The world’s largest ever polar expedition will return to the German port of Bremerhaven on Monday with rafts of essential data about climate change.
After being stranded in the Arctic earlier this year due to COVID-19, the Polarstern is heading home for the first time in 389 days.
The aim was to spend a full year’s cycle trapped in the Arctic ice, to observe it freezing during winter and then melting again as the summer months approached.
Nowhere are the effects of climate change felt more strongly than at our polar caps, so gathering this information is crucial.
The ship’s mission is known as MOSAiC or the Multidisciplinary drifting Observatory for the Study of Arctic Climate and is being directed by the Alfred Wegener Institute in Germany.
A team of international researchers from almost 20 different countries has spent the last year measuring the effects of climate change on sea ice in the region.
Melting ice caps
“We’ve successfully monitored the lifecycle of the MOSAiC floe from early October last year to its end,” said expedition leader, Markus Rex when the ship broke free from the ice in July.
“It carried us through the Arctic Ocean for a total of 1700 kilometres, from the Laptev Sea, past the North Pole and all the way to Fram Strait.”
Travelling out from Tromsø last year, the ship had to make its way through waters where special icebreaking ships usually struggle with the thick frozen water.

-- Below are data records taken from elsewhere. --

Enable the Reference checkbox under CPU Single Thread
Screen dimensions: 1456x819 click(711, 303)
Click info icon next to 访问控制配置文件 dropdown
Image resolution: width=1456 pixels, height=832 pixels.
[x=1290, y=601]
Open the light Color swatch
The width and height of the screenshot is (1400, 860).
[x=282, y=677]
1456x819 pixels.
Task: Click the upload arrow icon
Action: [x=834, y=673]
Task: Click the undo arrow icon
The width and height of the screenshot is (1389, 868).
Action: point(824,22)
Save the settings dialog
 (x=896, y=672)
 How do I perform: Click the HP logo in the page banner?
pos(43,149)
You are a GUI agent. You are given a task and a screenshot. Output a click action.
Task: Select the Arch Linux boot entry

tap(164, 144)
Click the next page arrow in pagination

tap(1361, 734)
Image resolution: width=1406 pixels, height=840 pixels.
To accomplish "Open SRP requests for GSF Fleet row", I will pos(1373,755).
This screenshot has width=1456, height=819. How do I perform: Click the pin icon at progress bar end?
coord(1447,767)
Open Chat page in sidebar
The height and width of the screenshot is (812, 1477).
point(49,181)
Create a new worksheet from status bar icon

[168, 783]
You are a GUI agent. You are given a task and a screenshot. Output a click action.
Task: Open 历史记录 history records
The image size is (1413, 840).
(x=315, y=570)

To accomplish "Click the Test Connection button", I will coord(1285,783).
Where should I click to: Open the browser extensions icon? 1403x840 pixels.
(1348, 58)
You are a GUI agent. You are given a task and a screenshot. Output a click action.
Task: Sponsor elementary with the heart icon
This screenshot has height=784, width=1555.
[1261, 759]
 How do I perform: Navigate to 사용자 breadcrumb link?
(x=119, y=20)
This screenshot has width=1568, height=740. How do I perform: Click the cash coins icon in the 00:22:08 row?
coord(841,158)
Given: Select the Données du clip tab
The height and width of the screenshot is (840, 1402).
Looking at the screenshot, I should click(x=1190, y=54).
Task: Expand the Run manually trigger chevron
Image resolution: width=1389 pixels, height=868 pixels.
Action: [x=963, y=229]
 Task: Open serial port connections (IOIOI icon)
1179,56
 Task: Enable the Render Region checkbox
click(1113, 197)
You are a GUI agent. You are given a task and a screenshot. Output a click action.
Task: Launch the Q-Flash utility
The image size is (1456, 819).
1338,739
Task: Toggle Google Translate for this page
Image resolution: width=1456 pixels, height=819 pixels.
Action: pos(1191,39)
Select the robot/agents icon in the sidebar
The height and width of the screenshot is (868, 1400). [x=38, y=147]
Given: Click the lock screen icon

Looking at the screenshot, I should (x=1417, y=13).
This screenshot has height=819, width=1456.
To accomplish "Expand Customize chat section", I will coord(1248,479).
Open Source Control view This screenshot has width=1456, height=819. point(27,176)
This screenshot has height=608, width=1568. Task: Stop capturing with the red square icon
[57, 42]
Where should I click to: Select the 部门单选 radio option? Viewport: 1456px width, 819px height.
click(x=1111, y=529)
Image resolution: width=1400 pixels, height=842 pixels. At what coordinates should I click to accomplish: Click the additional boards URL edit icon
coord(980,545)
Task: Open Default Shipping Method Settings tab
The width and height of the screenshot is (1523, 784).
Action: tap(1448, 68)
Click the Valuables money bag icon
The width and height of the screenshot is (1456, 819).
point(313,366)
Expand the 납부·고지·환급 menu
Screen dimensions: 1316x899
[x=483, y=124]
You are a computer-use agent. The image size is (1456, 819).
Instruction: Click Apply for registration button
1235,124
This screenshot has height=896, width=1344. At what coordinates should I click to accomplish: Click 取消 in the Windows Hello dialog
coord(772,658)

Polarstern required just six days to traverse the usually perilous permafrost.
“Last autumn we looked for, found, scouted, colonised and investigated our floe from every possible perspective. Ever since, it has been a steadfast, stable basis for our research camp,” added Rex.
The mission has collected data on the atmosphere, sea ice levels, ocean, and health of the Arctic’s ecosystems as an indicator of the health of the planet as a whole.
“Over the many months the ice floe has become our home, and we’ll always remember it fondly. But now it becomes water again. The time has come to bid it farewell and head north for the final phase of the expedition.”
Using drones and information from US satellites, the team is already certain of one sad fact, the ice is disappearing. According to measurements, sea ice has reached its second-lowest summer minimum since records began.
Beyond the Arctic expedition
On its return to Germany this week, the mission will be bringing back more than 1000 ice samples which will be analysed over the next two years.
The information from these samples will be used to create climate models that could help predict environmental phenomena like heatwaves and heavy rain. It could also help to work out what our climate will look like over the next 5, 10, 50 or even 100 years.
Data was also collected about organisms living in extreme conditions during the long winter months of complete darkness. In the polar night, water samples were taken to study plankton and bacteria that survive in these severe marine ecosystems.
Since it set off from Tromsø in Norway in September 2019, the crew has seen around 20 polar bears, arctic foxes, and other Arctic wildlife.